• **Written instruction 1**
From the excerpt on recovering lead oxide from waste, return everything from "16. The method" down to "the present invention.", word for word.

10. The method according to claim 9, wherein the conditions of ball milling for crystal transformation include: based on 1,000 g lead oxide, the mass of the balls is 5-500 g, the number of the balls is 5-100, the ball milling time is 0.1-200 min, and the temperature is 5-550° C.

11. The method according to claim 1, further comprising: substituting a product obtained in step (2) with the PbO crystal obtained in step (4) and repeating step (3) and step (4) cyclically.

12. The method according to claim 1, wherein the contact between the lead oxide-containing waste and the desulfurizing agent is implemented through a wet ball milling and mixing process.

13. The method according to claim 1, wherein in step (1), the desulfurizing agent is NaOH and/or KOH solution, and the concentration of the NaOH and/or KOH solution is 4-23 wt %.

14. The method according to claim 5, wherein cooling a product obtained in step (2) to 100-150° C. during a period of 1-10 min, before performing step (3).

15. The method according to claim 6, wherein a coolant of the cooling is one or more of water, methanol, ethanol, and acetone.

16. The method according to claim 6, wherein the size of mist droplets is 2-50 μm.

17. The method according to claim 5, further comprising: substituting a product obtained in step (2) with the PbO crystal obtained in step (4) and repeating step (3) and step (4) cyclically.

18. The method according to claim 9, further comprising: substituting a product obtained in step (2) with the PbO crystal obtained in step (4) and repeating step (3) and step (4) cyclically.

Description

DETAILED DESCRIPTION OF THE EMBODIMENTS

(1) Hereunder the present invention will be detailed in some embodiments. It should be appreciated that the embodiments described here are only provided to describe and explain the present invention, but shall not be deemed as constituting any limitation to the present invention.

(2) According to the present invention, a method for recovering lead oxide from lead oxide-containing wastes is provided, comprising the following steps:

(3) (1) controlling a lead oxide-containing waste to contact with a desulfurizing agent under desulphurization reaction conditions, and carrying out solid-liquid separation for the mixture obtained from the contact reaction, to obtain filtrate and filter residue;
(2) controlling the filter residue to have a conversion reaction at 350-750° C. temperature, to convert the lead-containing components in the filter residue into lead oxide;
(3) controlling the product obtained in step (2) to contact with alkaline solution, to dissolve the PbO in the product, and then carrying out solid-liquid separation to obtain PbO-alkaline solution;
(4) controlling the PbO-alkaline solution obtained in step (3) to crystallize, to obtain PbO crystals and alkaline filtrate.

• **Exercise data**
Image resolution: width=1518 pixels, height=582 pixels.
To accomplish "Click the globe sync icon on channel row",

* * *

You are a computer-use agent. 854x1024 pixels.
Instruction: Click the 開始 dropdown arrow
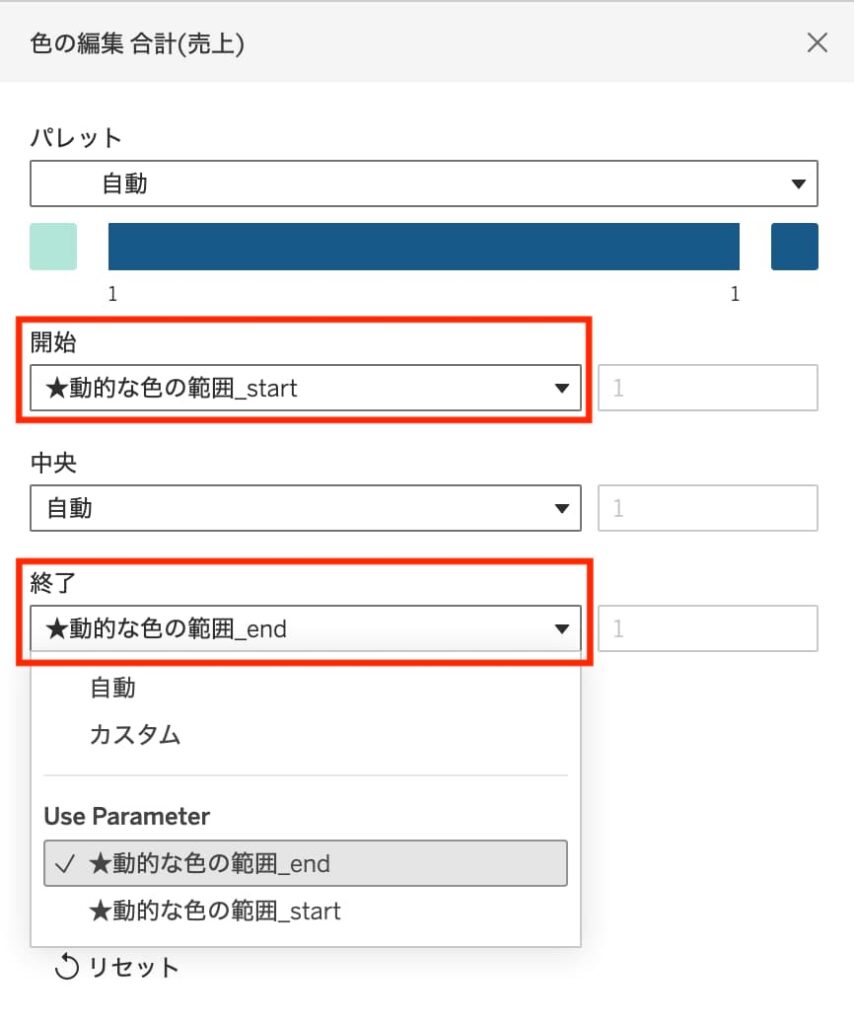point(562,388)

• **Written instruction 2**
Retype everything in the records from the line containing "Image resolution: width=1518" down to the line containing "the globe sync", keeping both of those lines and nothing else.

• **Expected output 1**
16. The method according to claim 6, wherein the size of mist droplets is 2-50 μm.

17. The method according to claim 5, further comprising: substituting a product obtained in step (2) with the PbO crystal obtained in step (4) and repeating step (3) and step (4) cyclically.

18. The method according to claim 9, further comprising: substituting a product obtained in step (2) with the PbO crystal obtained in step (4) and repeating step (3) and step (4) cyclically.

Description

DETAILED DESCRIPTION OF THE EMBODIMENTS

(1) Hereunder the present invention will be detailed in some embodiments. It should be appreciated that the embodiments described here are only provided to describe and explain the present invention, but shall not be deemed as constituting any limitation to the present invention.

• **Expected output 2**
Image resolution: width=1518 pixels, height=582 pixels.
To accomplish "Click the globe sync icon on channel row",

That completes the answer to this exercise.